OpenAI and AMD reached a deal on Monday, with OpenAI committing to purchase 6 gigawatts worth of AMD chips over multiple years, including its forthcoming MI450 series. As part of the agreement, OpenAI will receive warrants for up to 160 million AMD shares, with vesting milestones based on deployment volume and AMD’s share price.
If OpenAI exercises the full warrant, the company could acquire roughly 10% ownership in AMD.
AMD shares have soared since the announcement and were up 5% Wednesday, rising a staggering 35% so far this week. Nvidia shares were nearly 3% higher on Wednesday following Huang’s comments.
Read more CNBC tech news
The deal challenges Nvidia’s dominance in the AI chip industry, a market where AMD has sought to catch up, alongside cloud providers which are developing their own chips.
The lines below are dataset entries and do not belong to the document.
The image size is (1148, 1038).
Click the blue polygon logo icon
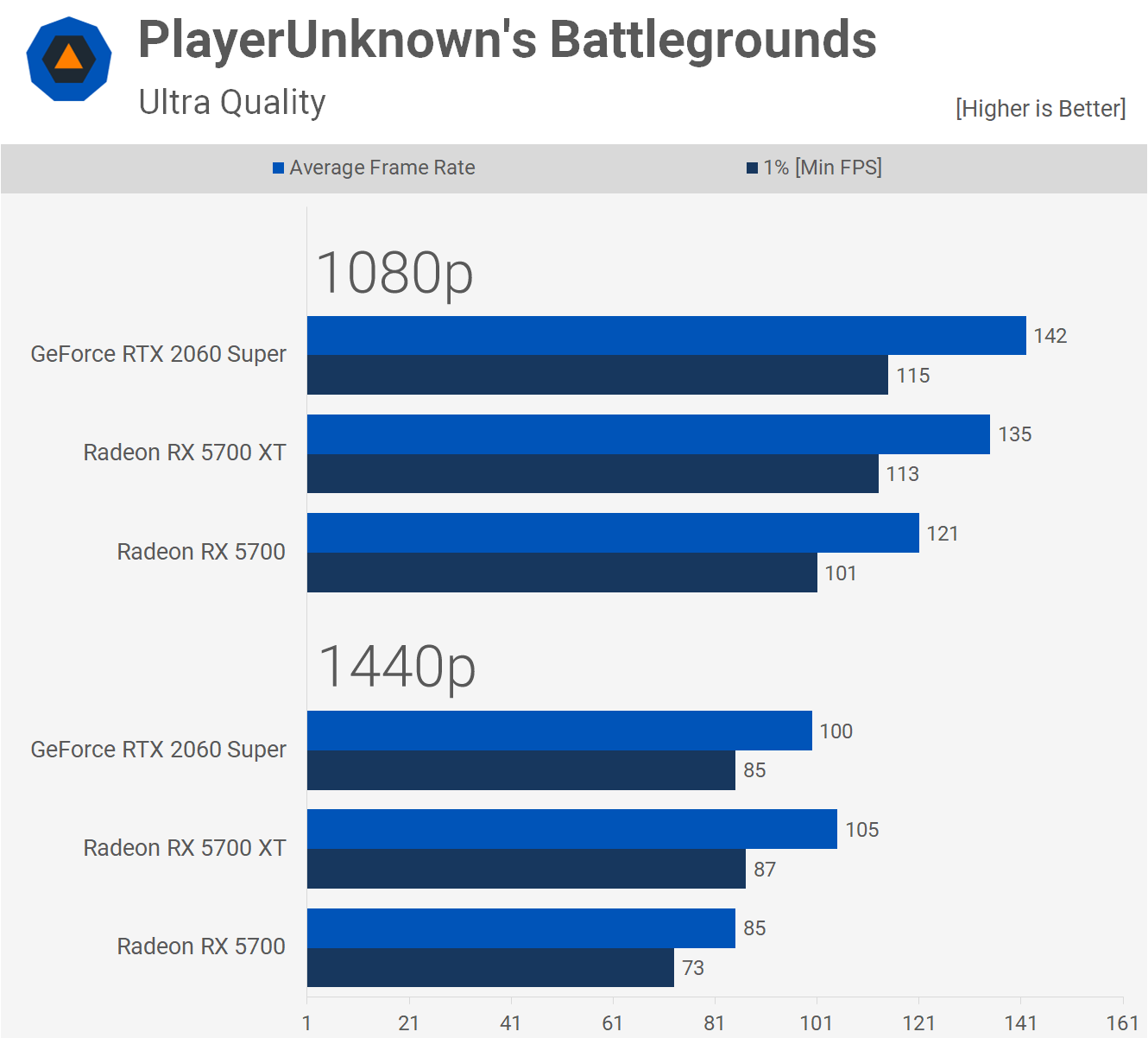point(69,59)
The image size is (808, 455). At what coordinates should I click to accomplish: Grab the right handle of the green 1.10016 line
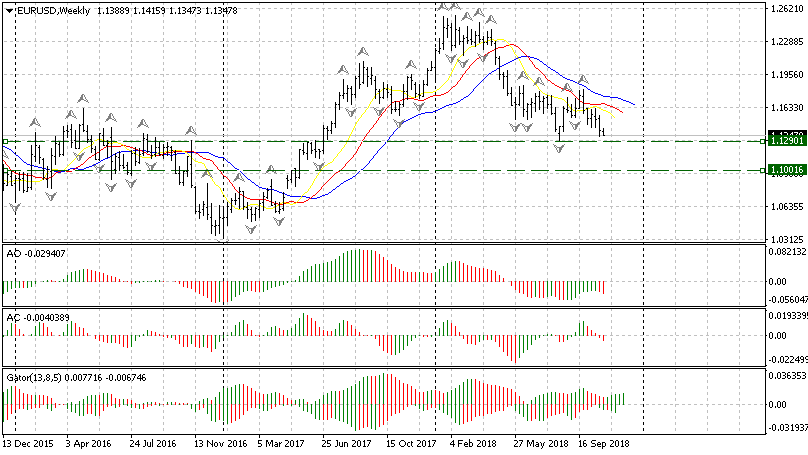(763, 171)
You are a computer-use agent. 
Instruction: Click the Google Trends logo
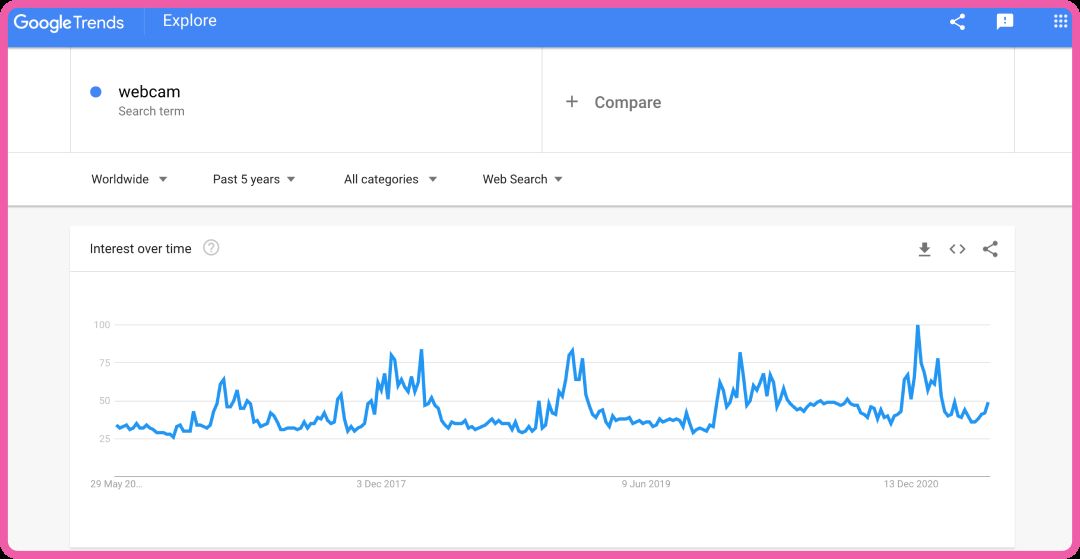(x=69, y=22)
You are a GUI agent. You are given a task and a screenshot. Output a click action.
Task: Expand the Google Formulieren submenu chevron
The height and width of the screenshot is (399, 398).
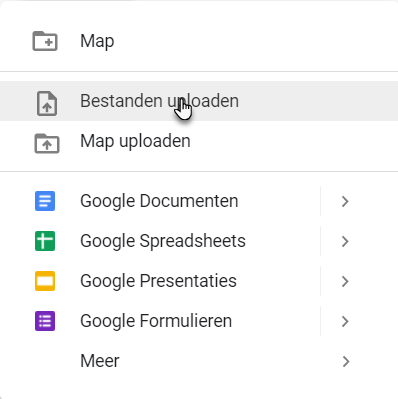[345, 321]
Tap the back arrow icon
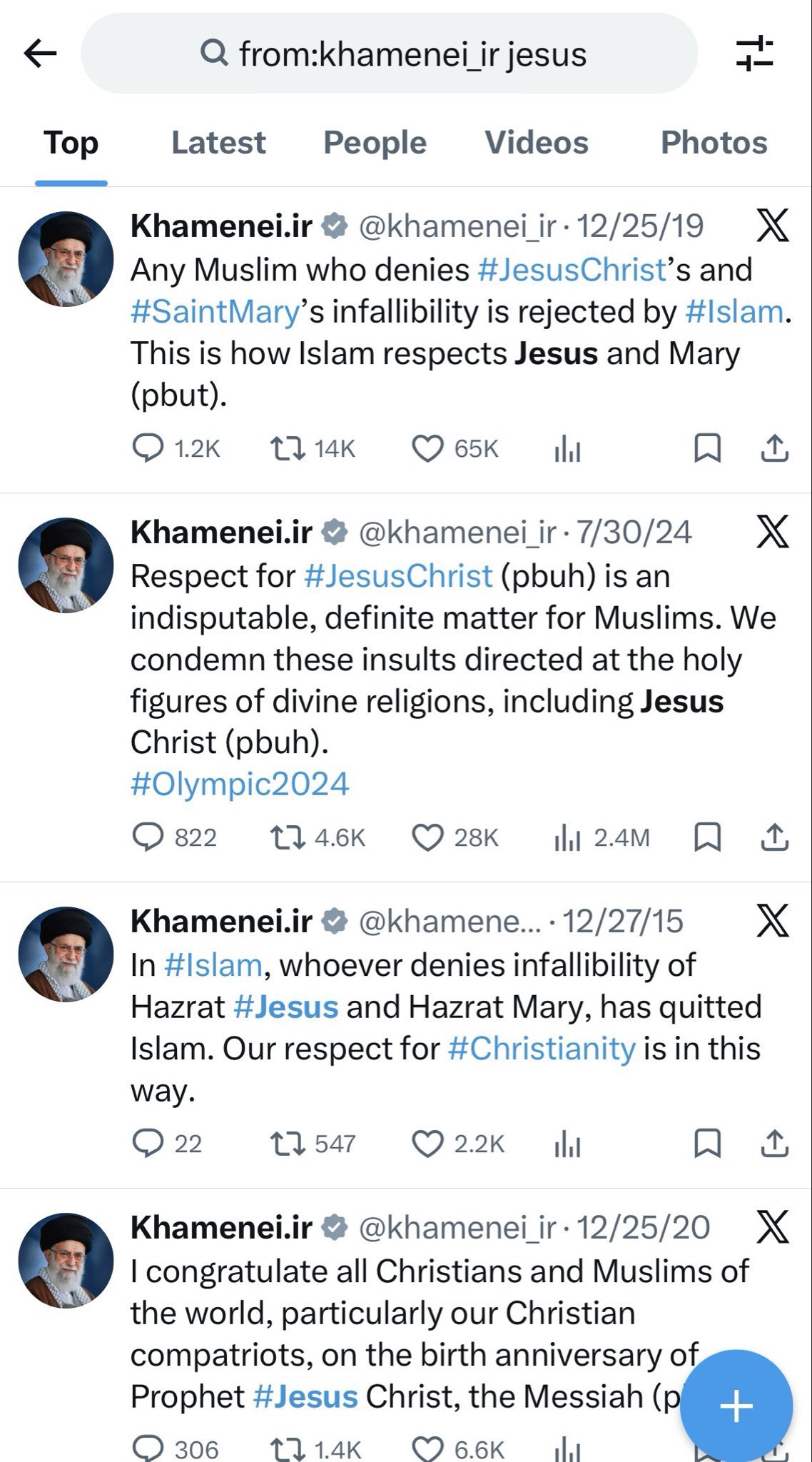The height and width of the screenshot is (1462, 812). tap(40, 54)
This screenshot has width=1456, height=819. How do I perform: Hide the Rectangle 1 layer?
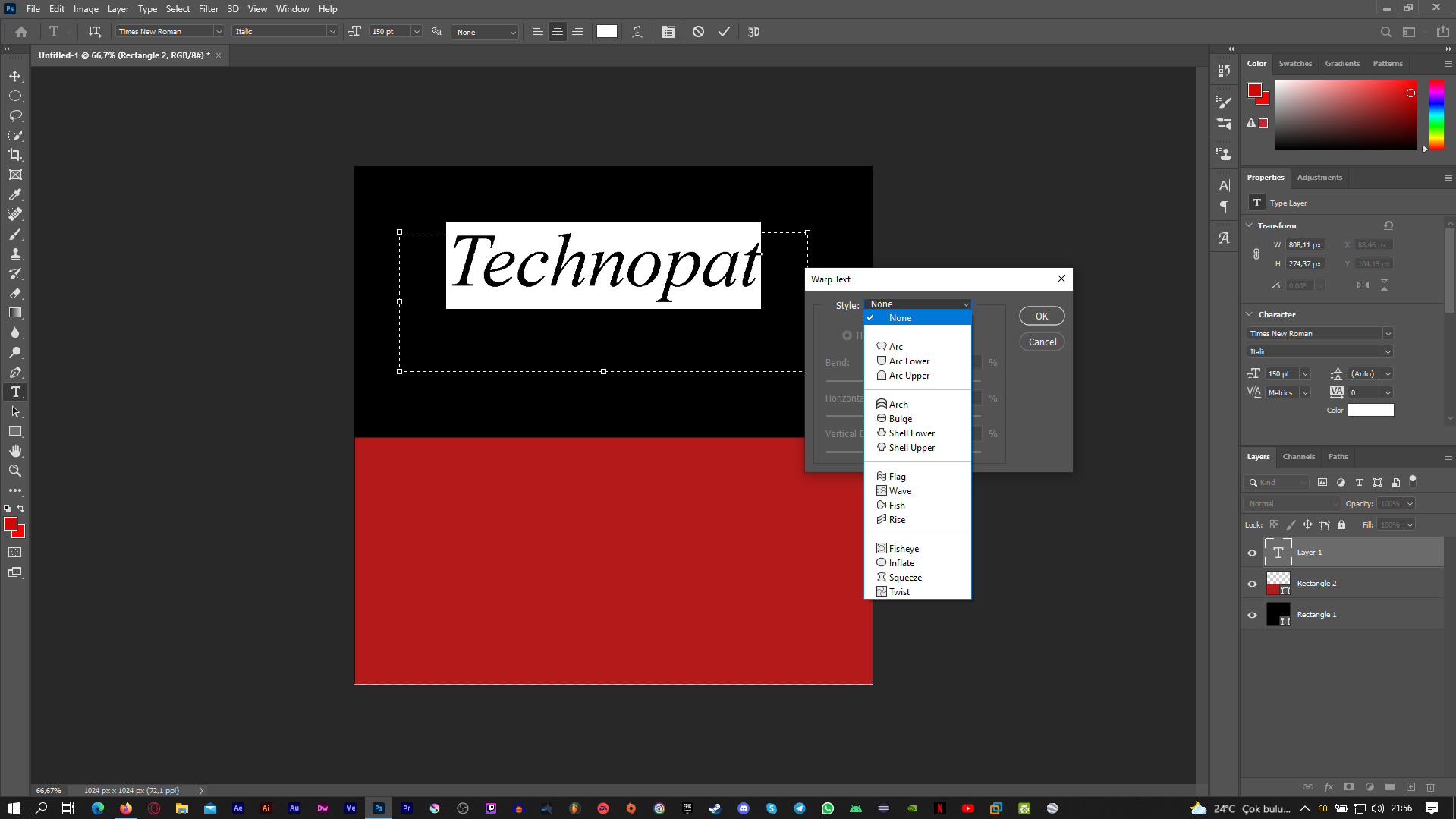pos(1252,615)
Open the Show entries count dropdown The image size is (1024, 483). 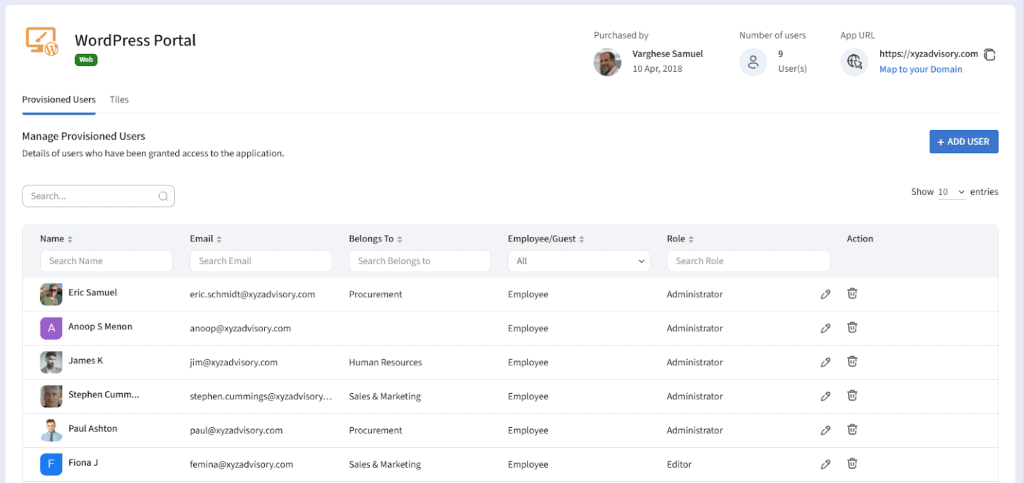pyautogui.click(x=951, y=192)
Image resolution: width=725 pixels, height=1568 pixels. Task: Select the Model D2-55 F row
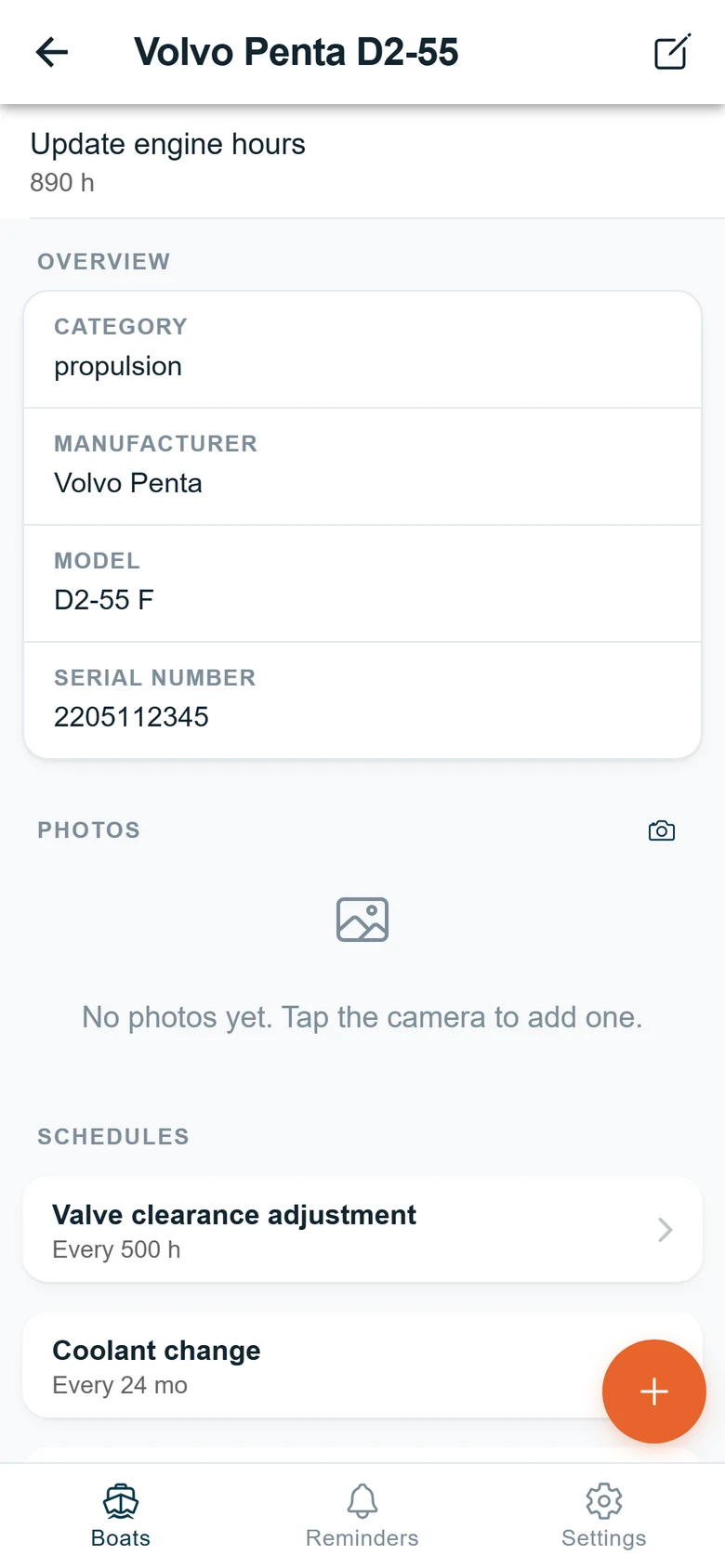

Nvidia late last month announced it planned to invest up to $100 billion in OpenAI over the next decade. OpenAI agreed to build and deploy Nvidia systems that require 10 gigawatts of power, which Huang said at the time of the announcement is equal to between 4 million and 5 million graphics processing units (GPUs).
Huang said the investment is “very different” from OpenAI’s deal with AMD in that it allows Nvidia to sell directly to the ChatGPT creator.
Nvidia’s investment in OpenAI has underscored concerns about the “circular nature” of some AI infrastructure deals.
Asked how OpenAI will fund the deal with Nvidia, Huang said, “They don’t have the money yet.”
“They’re going to have to raise that money through, first of all, their revenues, which is growing exponentially, equity or debt,” Huang said. “They gave us the opportunity to invest alongside other investors when the time comes.”
Huang added that after Nvidia previously invested in OpenAI, his “only regret is that we didn’t invest more.”
Jensen Huang, CEO of Nvidia, speaking on CNBC’s Squawk Box on Oct. 8th, 2025.
CNBC
Huang also confirmed Nvidia’s involvement in xAI’s latest funding round, in which Elon Musk’s AI startup is reportedly seeking to raise about $20 billion, according to Bloomberg. He said he’s “super excited” about the financing opportunity, adding that he wishes he could give Musk more money.
“Almost everything that Elon is part of, you really want to be part of as well,” Huang said.
Nvidia has also backed AI data center operator CoreWeave, which Huang said he considers one of several “terrific investments” made by the company recently.
“[They’re] really special companies, and they’re building, they’re part of our ecosystem building out the AI infrastructure for the world,” Huang said.